Ca2+ influx imaging and data analysis

Ca2+ influx imaging and data analysis were performed as described elsewhere9,75. Briefly, islets were added on Matrigel-coated wells of 8-well chambered Labtek cover glass chamber (Nunc) and cultured for 24 h at 37 °C in the Stage V medium for attachment. They were stained with 50 µM Fluo-4 AM (ThermoFisher Scientific), a Ca2+ indicator, in KRB containing 1 mM glucose for 45 min at 37 °C. An additional 15 min of incubation in KRB containing 1 mM glucose was performed to rinse off the excess Ca2+ indicator. The aggregates were staged on an incubated stage (37 °C, 5% CO2) of Zeiss LSM 880 to obtain time-series images for Ca2+ dynamics. A sequential challenge with KRB containing (2–20 mM)–(2–20 mM)–(2–20 mM)-KCl was applied consecutively. Between the consecutive high-low (20–2 mM) glucose challenges, the aggregates were rinsed with KRB buffer containing 1 mM glucose. Fluo-4 AM intensity was recorded for 5 min for each of the incubation conditions. During the 5-min time series, a snapshot of the aggregate was captured every 17 s. For the cell-cluster level analysis, a 40 × objective was used, and for single-cell analysis, 63 ×/40 × objectives were used. Image analysis was performed with ImageJ and MATLAB (Version R2018a). A total of 126 images per aggregate, which includes 18 images per glucose treatment, were analyzed to calculate average fluorescence intensity. Individual cells of the islet organoids were also selected as region of interest (ROI) for single cell analysis. When average a.u.c at high glucose was higher than the average a.u.c at low glucose in an individual cell, the cell was considered to be responding positively. Human donor islets were used as positive controls.
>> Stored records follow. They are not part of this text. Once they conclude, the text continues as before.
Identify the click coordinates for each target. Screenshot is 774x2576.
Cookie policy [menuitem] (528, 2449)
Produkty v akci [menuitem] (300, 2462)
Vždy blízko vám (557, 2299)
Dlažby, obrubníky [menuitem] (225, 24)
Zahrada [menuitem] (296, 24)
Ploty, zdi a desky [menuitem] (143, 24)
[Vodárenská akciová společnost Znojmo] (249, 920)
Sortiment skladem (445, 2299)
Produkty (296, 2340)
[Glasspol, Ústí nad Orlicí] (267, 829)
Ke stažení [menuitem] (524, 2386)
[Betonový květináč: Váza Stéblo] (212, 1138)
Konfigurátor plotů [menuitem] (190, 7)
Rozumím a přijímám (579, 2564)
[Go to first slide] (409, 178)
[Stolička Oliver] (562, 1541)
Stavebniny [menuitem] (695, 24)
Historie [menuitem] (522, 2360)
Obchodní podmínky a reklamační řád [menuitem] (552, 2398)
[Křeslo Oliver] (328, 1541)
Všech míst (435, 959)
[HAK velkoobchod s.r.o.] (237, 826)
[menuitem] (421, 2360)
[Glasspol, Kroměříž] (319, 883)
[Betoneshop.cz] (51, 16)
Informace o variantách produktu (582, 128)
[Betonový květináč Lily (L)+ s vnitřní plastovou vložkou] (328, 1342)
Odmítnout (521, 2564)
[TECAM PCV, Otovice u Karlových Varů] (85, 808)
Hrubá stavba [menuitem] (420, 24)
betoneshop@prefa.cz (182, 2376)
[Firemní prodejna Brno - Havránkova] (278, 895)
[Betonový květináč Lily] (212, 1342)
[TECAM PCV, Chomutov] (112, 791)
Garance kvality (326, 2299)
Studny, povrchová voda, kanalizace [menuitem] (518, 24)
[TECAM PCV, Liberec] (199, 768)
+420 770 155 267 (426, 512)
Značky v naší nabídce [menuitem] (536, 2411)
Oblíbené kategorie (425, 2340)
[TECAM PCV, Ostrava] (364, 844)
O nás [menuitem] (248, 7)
F-actin staining and image analysis

The islets generated were subjected to glucose challenges and the aggregates were fixed and stained following the immunostaining procedure mentioned above. The images were captured with Zeiss LSM 880. The β cells were identified by C-peptide staining and F-actin was visualized by Phalloidin Alexa 488 staining. Image analysis was carried out by line scan and radial profiling. To account for heterogeneity of F-actin within the β cell boundary, radial integrated intensity was assessed using ImageJ software which accounts for F-actin expression in circular of a β cell. The F-actin intensity along the center to edge represents intensities integrated around concentric circles within the ROI encompassing β cells.

Statistical analysis

All experimental data were presented as mean ± standard deviation (SD) of at least three times of independent experiments. Two-tailed unpaired student’s t-test was used for all statistical analyses between different groups. The differences were considered to be significant when the p-value was less than 0.05. For multiple comparisons, one-way ANOVA with Turkey’s test or two-way ANOVA with Dunnett’s test was carried out.